### What to produce:
Would you please transcribe exactly the lines from the one containing "Toggle Base Shader visibility eye" through the end of the material below, and only those?

(Beginning of Source records)

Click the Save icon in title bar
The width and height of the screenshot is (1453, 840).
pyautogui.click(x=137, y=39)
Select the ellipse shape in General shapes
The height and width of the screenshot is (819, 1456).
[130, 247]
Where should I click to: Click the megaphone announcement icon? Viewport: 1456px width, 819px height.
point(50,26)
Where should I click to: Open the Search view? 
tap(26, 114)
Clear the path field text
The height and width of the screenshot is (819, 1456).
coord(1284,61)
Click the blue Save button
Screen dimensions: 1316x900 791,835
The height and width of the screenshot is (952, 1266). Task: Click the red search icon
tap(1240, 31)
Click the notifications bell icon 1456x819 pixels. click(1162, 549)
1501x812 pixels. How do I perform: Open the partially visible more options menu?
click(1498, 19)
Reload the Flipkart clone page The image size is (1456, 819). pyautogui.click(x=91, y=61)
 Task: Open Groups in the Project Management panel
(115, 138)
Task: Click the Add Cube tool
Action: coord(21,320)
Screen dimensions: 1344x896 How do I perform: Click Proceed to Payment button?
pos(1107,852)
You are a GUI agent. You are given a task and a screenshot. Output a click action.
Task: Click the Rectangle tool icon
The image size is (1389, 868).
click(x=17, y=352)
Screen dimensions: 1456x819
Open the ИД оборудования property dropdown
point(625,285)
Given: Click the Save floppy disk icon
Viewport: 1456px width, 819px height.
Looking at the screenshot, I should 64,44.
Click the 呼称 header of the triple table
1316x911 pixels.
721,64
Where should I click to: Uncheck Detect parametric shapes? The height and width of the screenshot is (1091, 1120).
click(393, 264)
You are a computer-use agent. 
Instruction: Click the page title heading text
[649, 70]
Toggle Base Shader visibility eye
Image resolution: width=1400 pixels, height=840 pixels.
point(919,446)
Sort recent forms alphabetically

(End of Source records)

### Output of the exercise:
Toggle Base Shader visibility eye
Image resolution: width=1400 pixels, height=840 pixels.
point(919,446)
Sort recent forms alphabetically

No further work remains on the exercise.